**Exercise goal:**
When a line in the listing below contains the word "will", return a copy of that line.
-- Dataset entries follows --
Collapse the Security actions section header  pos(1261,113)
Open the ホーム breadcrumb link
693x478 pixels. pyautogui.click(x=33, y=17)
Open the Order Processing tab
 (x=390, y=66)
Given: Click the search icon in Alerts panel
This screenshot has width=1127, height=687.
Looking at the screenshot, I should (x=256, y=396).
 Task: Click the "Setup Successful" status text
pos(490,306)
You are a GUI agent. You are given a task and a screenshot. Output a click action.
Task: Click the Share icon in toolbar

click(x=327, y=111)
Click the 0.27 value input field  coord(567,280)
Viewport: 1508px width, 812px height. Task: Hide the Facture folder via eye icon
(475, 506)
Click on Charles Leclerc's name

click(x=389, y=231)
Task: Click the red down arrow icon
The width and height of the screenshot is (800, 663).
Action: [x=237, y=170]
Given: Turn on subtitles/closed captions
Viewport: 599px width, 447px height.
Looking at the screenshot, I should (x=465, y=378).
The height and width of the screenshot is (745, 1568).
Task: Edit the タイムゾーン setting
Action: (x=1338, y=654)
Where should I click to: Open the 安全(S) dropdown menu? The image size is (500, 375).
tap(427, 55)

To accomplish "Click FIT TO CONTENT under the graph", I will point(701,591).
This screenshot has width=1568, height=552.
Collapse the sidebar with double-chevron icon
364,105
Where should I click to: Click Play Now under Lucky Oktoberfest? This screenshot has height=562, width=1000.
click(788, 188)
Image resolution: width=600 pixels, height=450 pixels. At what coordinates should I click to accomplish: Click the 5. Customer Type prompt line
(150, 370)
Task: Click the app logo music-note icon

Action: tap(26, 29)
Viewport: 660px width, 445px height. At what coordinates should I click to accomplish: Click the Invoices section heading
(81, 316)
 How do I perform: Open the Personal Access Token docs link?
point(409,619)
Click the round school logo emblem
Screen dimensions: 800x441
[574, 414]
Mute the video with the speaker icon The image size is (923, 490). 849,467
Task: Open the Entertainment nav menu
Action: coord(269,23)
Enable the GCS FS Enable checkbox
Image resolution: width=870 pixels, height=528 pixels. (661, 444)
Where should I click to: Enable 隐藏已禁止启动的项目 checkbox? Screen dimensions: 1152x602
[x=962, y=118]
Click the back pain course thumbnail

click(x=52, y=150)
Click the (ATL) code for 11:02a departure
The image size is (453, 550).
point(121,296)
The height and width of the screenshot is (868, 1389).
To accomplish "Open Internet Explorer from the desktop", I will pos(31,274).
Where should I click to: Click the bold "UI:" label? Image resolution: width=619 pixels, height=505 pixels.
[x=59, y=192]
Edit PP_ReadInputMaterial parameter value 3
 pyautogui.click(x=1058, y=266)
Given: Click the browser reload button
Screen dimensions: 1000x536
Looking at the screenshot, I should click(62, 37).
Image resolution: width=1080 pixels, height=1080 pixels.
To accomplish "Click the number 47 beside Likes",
-- Dataset entries concluded --
**Task solution:**
To accomplish "Click FIT TO CONTENT under the graph", I will point(701,591).
To accomplish "Open Internet Explorer from the desktop", I will pos(31,274).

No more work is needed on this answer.